--- Task data Enclosed Below ---

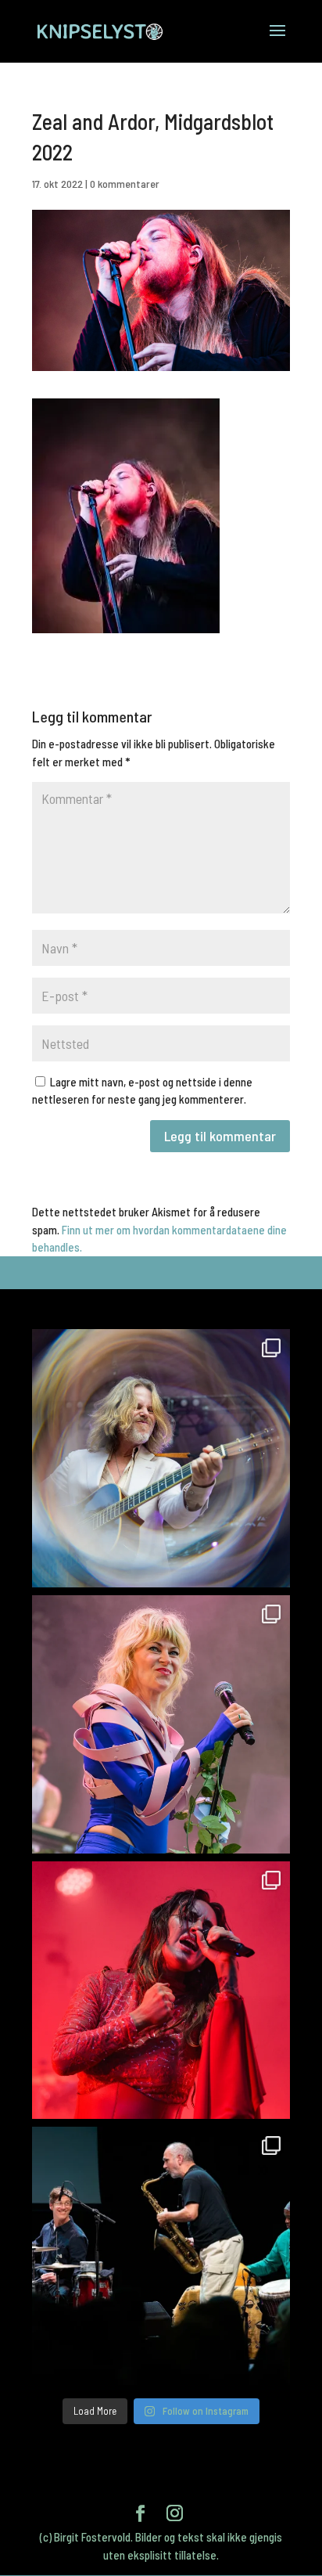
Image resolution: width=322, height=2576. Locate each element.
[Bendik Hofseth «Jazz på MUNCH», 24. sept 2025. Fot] (161, 2256)
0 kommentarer (124, 183)
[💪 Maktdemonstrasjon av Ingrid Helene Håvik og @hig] (161, 1990)
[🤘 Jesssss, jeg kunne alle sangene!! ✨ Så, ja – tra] (161, 1724)
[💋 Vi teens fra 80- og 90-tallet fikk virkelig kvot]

--- End of Enclosed Task data ---

### Task objective
Exact copies of all the entries, without any pictures, are what the answer must contain.

### Solution to this exercise
Image resolution: width=322, height=2576. Locate each element.
[Bendik Hofseth «Jazz på MUNCH», 24. sept 2025. Fot] (161, 2256)
0 kommentarer (124, 183)
[💪 Maktdemonstrasjon av Ingrid Helene Håvik og @hig] (161, 1990)
[🤘 Jesssss, jeg kunne alle sangene!! ✨ Så, ja – tra] (161, 1724)
[💋 Vi teens fra 80- og 90-tallet fikk virkelig kvot]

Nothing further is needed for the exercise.